Изменить размер шрифта - +
Нам полагалось чистить котлы илом и песком. А я брал «Аякс».

– Это одно из скаутских таинств – скрести котлы песком?

– Само собой.

– Стало быть, ваше преступление состояло в противлении скаутским таинствам.

– Это оно и будет, если брать обобщенно.

– И какова же была реакция Фондю и Мэхта?

– Они сказали, что есть такая большая черная лошадь, и она имеет в виду меня съесть.

– Прямо так и сказали?

– Сказали, что она придет за мной ночью. Я лежал без сна, в ожидании.

– И она появился? Эта лошадь?

– Нет. Но я ее ожидал. И ожидаю до сих пор.

– Еще один вопрос. Верно ли, что вы допустили, чтобы огонь под чаном потух? Шестнадцатого января, когда вы увлеклись своей персональной вендеттой?

– Да, это правда.

– Чаноубийство. Преступленнейшее из преступлений. Да, Билл, невеселые у вас перспективы. Очень и очень невеселые.

 

– Понимаю, – сказала Эмилия, только она этого не сказала, потому что она была животное. Не человек. Ее проблемы – не наши проблемы. Ну ее.

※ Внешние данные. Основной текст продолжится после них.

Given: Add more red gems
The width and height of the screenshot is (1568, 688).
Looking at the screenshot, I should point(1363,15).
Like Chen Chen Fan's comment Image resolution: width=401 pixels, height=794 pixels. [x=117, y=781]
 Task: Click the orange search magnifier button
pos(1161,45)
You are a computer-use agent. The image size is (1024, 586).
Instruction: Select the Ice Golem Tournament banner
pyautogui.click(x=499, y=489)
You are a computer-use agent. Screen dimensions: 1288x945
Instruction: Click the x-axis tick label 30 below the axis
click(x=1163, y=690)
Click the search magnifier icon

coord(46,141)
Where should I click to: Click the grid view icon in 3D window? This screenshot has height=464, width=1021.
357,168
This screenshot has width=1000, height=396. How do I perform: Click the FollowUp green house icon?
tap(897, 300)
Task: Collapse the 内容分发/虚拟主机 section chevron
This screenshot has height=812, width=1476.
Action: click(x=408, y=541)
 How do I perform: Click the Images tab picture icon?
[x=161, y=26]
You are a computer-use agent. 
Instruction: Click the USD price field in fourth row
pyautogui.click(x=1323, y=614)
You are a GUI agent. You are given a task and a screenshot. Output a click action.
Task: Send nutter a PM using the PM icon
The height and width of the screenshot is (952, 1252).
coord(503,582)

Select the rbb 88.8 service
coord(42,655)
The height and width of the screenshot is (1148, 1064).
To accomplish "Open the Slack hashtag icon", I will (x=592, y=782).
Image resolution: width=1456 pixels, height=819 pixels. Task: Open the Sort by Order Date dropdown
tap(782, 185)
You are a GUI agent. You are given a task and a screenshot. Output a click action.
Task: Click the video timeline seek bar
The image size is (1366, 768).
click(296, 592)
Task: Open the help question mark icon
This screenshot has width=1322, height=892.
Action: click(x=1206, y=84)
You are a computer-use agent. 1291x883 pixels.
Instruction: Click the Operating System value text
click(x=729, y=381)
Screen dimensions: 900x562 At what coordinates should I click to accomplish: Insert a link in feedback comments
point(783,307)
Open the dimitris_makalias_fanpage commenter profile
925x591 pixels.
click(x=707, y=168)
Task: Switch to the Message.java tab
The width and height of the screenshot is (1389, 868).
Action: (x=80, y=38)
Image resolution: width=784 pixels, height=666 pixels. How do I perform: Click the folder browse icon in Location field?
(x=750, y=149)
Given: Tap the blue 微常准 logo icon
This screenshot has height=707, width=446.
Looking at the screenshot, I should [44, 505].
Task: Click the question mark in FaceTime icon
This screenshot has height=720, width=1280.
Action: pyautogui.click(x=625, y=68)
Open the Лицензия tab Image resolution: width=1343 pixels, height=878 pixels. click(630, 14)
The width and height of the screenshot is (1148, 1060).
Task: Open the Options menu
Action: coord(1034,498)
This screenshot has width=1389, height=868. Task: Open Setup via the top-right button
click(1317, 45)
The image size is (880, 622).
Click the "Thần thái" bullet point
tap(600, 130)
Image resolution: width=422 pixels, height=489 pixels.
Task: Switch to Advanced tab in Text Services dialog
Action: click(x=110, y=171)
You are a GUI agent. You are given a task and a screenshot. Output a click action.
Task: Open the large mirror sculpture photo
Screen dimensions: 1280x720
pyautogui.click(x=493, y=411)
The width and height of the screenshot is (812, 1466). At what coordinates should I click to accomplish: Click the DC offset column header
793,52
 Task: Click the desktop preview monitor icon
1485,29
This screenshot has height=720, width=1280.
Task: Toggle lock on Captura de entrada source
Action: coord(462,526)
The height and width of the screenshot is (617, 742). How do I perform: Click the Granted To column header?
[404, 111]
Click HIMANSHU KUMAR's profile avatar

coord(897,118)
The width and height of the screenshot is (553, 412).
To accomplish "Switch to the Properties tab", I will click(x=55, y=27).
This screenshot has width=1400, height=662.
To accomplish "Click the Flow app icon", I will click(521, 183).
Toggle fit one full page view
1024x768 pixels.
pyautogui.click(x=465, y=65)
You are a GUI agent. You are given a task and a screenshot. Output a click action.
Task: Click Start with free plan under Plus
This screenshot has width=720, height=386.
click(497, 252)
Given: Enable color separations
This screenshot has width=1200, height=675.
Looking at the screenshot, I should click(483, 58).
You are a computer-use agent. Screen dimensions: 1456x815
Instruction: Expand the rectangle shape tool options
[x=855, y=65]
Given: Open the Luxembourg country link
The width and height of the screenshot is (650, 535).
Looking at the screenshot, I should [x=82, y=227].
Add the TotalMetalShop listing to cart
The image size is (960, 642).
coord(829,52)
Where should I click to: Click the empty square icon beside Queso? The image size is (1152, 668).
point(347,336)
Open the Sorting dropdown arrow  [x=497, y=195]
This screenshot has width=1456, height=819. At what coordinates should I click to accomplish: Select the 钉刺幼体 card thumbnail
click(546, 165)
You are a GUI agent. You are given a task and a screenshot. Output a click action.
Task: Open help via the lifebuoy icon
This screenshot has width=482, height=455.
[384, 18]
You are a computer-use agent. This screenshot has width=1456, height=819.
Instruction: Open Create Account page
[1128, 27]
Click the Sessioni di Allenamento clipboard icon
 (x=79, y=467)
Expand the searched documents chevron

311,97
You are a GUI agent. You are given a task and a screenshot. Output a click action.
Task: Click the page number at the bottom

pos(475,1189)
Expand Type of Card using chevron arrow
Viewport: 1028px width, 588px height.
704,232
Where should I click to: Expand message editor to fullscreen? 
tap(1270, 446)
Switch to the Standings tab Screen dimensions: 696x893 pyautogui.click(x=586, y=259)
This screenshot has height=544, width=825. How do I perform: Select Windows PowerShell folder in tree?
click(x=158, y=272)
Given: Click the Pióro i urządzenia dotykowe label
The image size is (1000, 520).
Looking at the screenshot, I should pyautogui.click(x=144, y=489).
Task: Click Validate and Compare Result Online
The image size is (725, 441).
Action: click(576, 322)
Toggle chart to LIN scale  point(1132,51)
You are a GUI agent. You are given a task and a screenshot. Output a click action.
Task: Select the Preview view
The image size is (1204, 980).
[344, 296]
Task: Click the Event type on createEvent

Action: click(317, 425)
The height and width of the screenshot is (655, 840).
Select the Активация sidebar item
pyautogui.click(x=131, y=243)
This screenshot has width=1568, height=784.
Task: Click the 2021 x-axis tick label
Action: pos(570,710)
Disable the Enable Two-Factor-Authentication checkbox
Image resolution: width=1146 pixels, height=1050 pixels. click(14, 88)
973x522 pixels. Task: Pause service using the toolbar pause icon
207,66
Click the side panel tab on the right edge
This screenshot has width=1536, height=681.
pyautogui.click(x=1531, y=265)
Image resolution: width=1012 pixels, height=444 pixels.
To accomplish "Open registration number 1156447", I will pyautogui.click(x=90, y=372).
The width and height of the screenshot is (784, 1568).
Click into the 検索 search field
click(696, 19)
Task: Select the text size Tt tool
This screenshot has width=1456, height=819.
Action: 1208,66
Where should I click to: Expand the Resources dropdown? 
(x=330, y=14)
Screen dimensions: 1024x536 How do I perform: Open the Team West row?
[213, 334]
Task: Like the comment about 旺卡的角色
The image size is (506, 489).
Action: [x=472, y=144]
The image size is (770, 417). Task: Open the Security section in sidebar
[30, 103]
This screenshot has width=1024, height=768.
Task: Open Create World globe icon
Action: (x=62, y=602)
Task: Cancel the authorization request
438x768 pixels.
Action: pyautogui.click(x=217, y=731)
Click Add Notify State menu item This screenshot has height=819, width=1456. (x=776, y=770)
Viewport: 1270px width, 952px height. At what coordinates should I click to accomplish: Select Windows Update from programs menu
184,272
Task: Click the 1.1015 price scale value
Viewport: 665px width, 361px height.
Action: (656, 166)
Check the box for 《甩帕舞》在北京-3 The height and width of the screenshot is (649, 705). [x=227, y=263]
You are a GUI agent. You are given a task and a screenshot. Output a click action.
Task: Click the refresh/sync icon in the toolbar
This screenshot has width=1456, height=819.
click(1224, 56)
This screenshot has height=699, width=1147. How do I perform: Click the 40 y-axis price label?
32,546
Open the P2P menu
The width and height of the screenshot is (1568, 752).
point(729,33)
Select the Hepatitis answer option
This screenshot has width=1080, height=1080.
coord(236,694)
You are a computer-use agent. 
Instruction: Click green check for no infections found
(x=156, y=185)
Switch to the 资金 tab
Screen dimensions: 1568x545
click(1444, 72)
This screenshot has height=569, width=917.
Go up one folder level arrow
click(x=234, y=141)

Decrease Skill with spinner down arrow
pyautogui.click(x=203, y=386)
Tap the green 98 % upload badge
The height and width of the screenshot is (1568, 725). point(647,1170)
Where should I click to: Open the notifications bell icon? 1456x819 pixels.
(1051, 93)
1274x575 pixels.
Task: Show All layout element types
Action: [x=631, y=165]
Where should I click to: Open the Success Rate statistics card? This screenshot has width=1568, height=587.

– Я стараюсь вести себя разумно, – сказал Пол. – С телефонной компанией – вежливо, с банком – бесцеремонно. А ничего другого они и не заслужили, этот банк, кроме бесцеремонности, и пусть присылают сколько угодно семян цинии, все равно я останусь при своем мнении. Но теперь, когда я ушел в Телемскую Обитель, под начало нашего толстопузого аббата, я делаю все, что мне заблагорассудится. Этот веселый проказник и притворный педант снова в стельку и знать не знает, что я здесь, на войне кошкопродавцев, сшибаю грошик-другой как корреспондент журнала «КошеМир». Жаль только, нету со мной Белоснежки. Ей было бы хорошо, мне было бы хорошо, мы могли бы заползти за вон ту груду использованных аркебузных пыжей и рассказывать друг другу, какие мы на самом деле. Я уже знаю, кто я на самом деле, но пока не знаю, кто на самом деле она. Возможно, на самом деле она не такая, как прочие девушки, которых я знал доселе, – не такая, как Джоан, не такая, как Легация, не такая, как Мэри, не такая, как Амелия. Не такая, как все эти дамы былых времен, с кем я проводил части своей юности, те части, что я пооставлял всем этим попам во всех темных клетушках с занавесочками и раздвижными дверками, пока не связал судьбу с телемитами и не начал делать все, что мне заблагорассудится. Положа руку на сердце, я не совсем уверен, что теперь я лучше, чем был тогда, в былые времена. Тогда я по крайней мере не ведал, что творю. А теперь ведаю.

 

 

– Я знаю, Хого. Знаю, потому, что ты говорил мне это уже тысячу раз. Я в этом не сомневаюсь. Я убеждена в искренности и теплоте твоих чувств. И должна признать, что твоя рослая брутальность произвела на меня отрадное впечатление. Твоя прусская стать не оставила меня равнодушной, равно как и петли хромированных цепей на твоем мотоциклетном дублете, а также изящные шрамы на левой и правой твоих щеках. Но «любви» этой не суждено сбыться, причиной чему твоя кровь. Кровь в тебе – не чета этой «любви», Хого. Твоя кровь недостаточно голуба. О я знаю, что в нашу демократическую эпоху вопросы крови считаются несколько de trop, на них отчасти косятся. Люди не любят, когда люди говорят о своей крови либо о крови других людей. Но я-то не «люди», Хого. Я это я. Я должна держать себя про запас для принца либо человека принцеподобного, кого-нибудь вроде Пола. Я знаю, что Пол до сего момента не производил особо приятного впечатления, и, если по правде, я его совершенно презираю. И все же, Хого, в его жилах течет кровь королей, королев и кардиналов. У него голубая кровь наивысшей пробы. А в твоих, Хого, жилах кровь течет самая заурядная, такая могла бы течь в чьих угодно жилах, ну, к примеру, у мальчишки разносчика полотенец.